Le placche sono depositi di un frammento
di proteina chiamata beta-amiloide, che si accumula negli spazi tra le cellule
nervose.
I grovigli sono
fibre contorte di un'altra proteina chiamata tau, che si accumula all'interno
delle cellule.
Anche se la maggior
parte delle persone sviluppa alcune placche e grovigli con l’età avanzata, chi
soffre del morbo di Alzheimer tende a svilupparne molti di più. Inoltre, essi
tendono a svilupparsi in un modello prevedibile, partendo da settori importanti
per la memoria, prima di diffondersi in altre regioni.
Gli scienziati non
sanno esattamente quale ruolo giochino le placche e i grovigli nel morbo di
Alzheimer. Molti esperti ritengono che essi, in qualche modo, abbiano un ruolo
fondamentale nel bloccare la comunicazione tra le cellule nervose e
nell’ostacolare i processi dei quali le cellule hanno bisogno per sopravvivere.
È la distruzione e la morte delle cellule nervose che
provoca mancanze di memoria, cambiamenti di personalità, problemi di
svolgimento delle attività quotidiane, nonché altri sintomi del morbo di
Alzheimer
Il Big Bang dell'Alzheimer: scoperto il momento d’inizio
della malattia
Identificato il “Big Bang” dell’Alzheimer. Si tratta del
momento preciso in cui la proteina tau si trasforma diventando pericolosa, ma
non ha ancora iniziato a congiungersi con altre proteine tau nel processo che
determina la formazione di grovigli nocivi nel cervello. A scoprirlo sono stati
gli scienziati statunitensi dell’University of Texas Southwestern Medical
Center di Dallas, dell’Università del Delaware di Newark e della Washington
University di St. Louis, coordinati da Mark I. Diamond, che afferma: “Forse
questa è la più grande scoperta che abbiamo compiuto fino ad oggi, anche se
probabilmente ci vorrà un po’ di tempo prima di applicarne i benefici nella
clinica. Questo cambia significativamente il modo in cui pensiamo al problema”.

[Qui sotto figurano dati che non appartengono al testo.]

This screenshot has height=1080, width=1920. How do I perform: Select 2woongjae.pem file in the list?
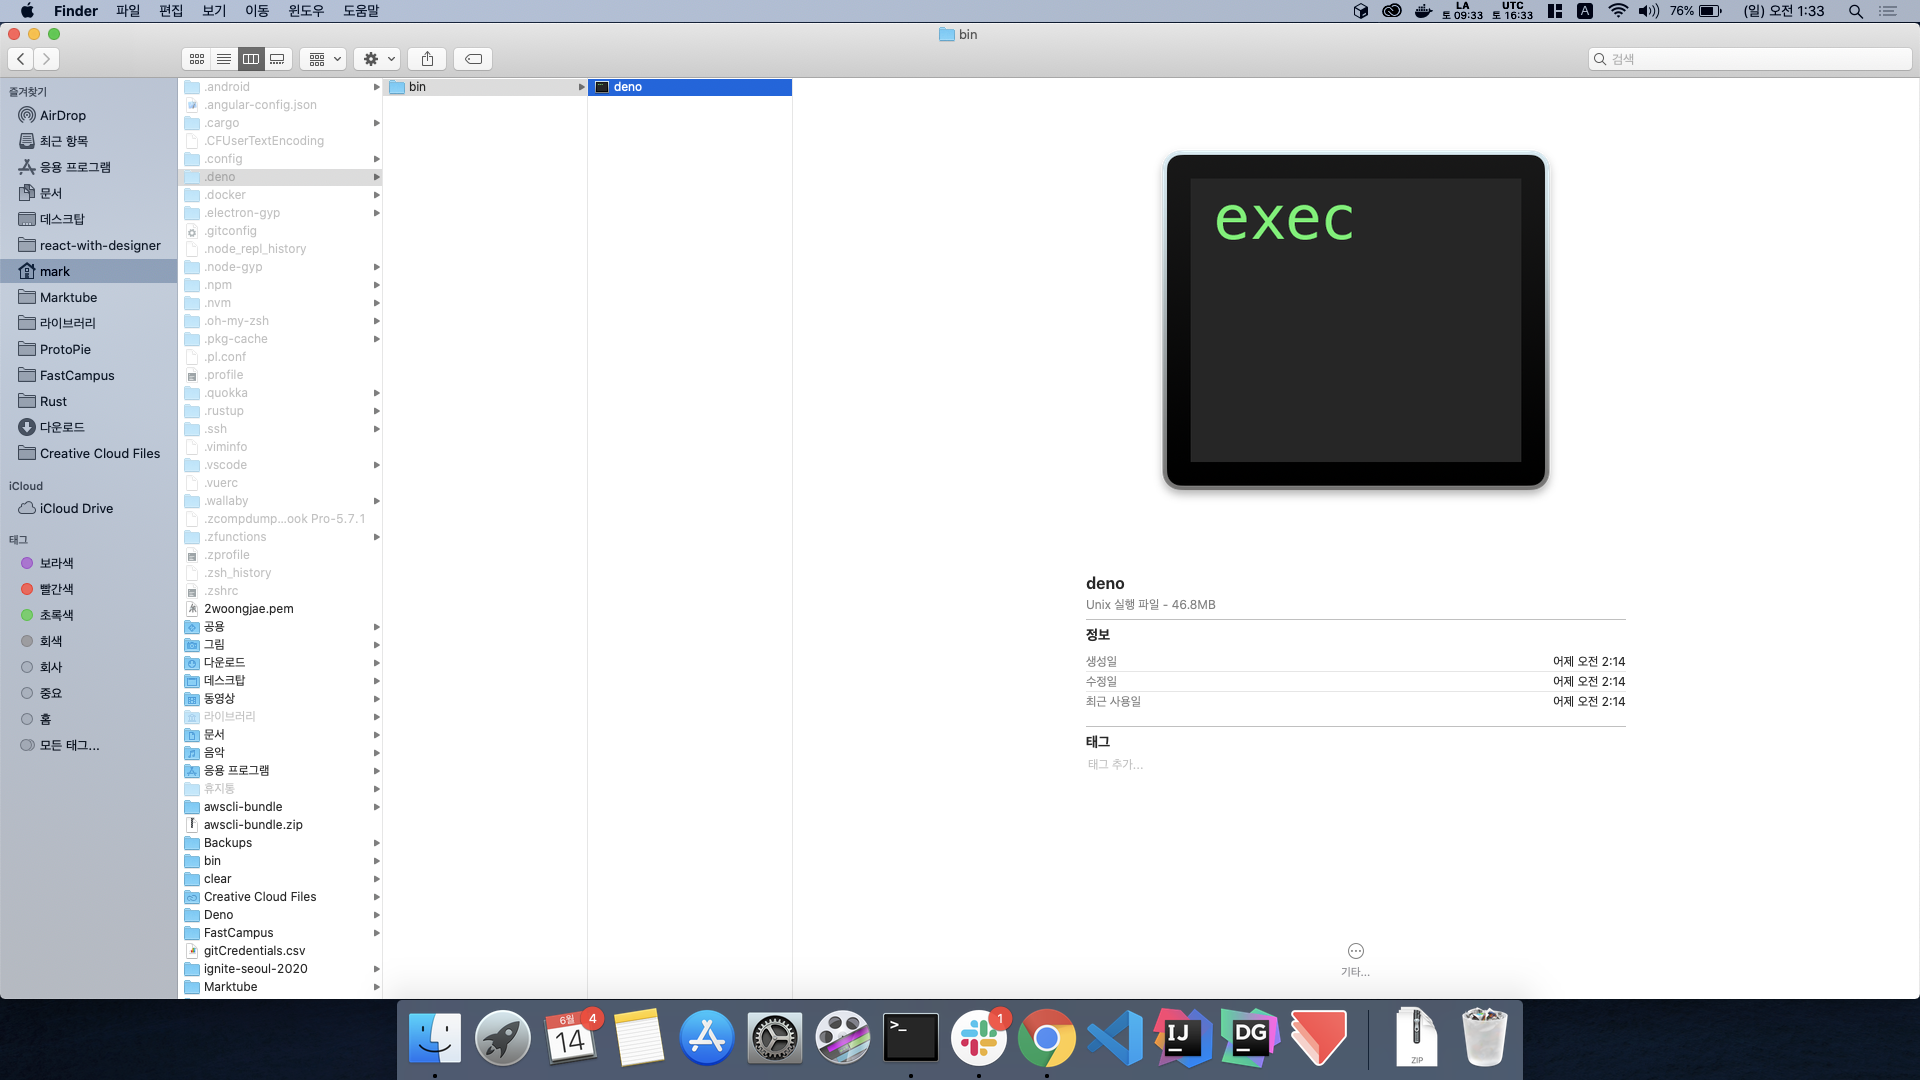click(248, 608)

Gli autori spiegano che la scoperta, pubblicata sulla
rivista eLife, contraddice la precedente convinzione che da sole le proteine
tau non siano dannose, e che lo diventino solo dopo aver iniziato a riunirsi
con le altre per formare i grovigli presenti nel cervello dei malati di
Alzheimer. Per verificare la validità di quest'ipotesi, gli scienziati hanno
osservato il comportamento di queste molecole dopo averle estratte dal cervello
umano e averle tenute isolate. Hanno così osservato che la versione dannosa
della proteina tau espone verso l’esterno una parte che normalmente è ripiegata
verso l'interno. Quest’area spinge la molecola ad aderire alle altre proteine
tau, consentendo la formazione dei grovigli che uccidono i neuroni. “Pensiamo a
questo momento come al Big Bang della patologia - afferma il dottor Diamond -.
Questo è un modo per osservare l'inizio del processo patologico. Ci porta
indietro fino a un punto riservato in cui è possibile vedere l'apparizione del
primo cambiamento molecolare che determina la neurodegenerazione
nell'Alzheimer”.
Secondo i ricercatori la scoperta offre una nuova strategia
per individuare la malattia nella sua fase iniziale, prima che i sintomi della
perdita della memoria e del declino cognitivo diventino evidenti. Per questo
motivo, gli esperti intendono lavorare alla realizzazione di un test clinico
che analizzi il sangue o il liquido spinale del paziente, per rilevare i primi
segni biologici delle anomalie delle proteine tau. Inoltre, reputano che i
risultati dello studio potrebbero favorire lo sviluppo di trattamenti capaci di
stabilizzare le proteine tau prima che cambino forma e comincino ad aderire
alle altre, in modo da impedire la progressione della malattia.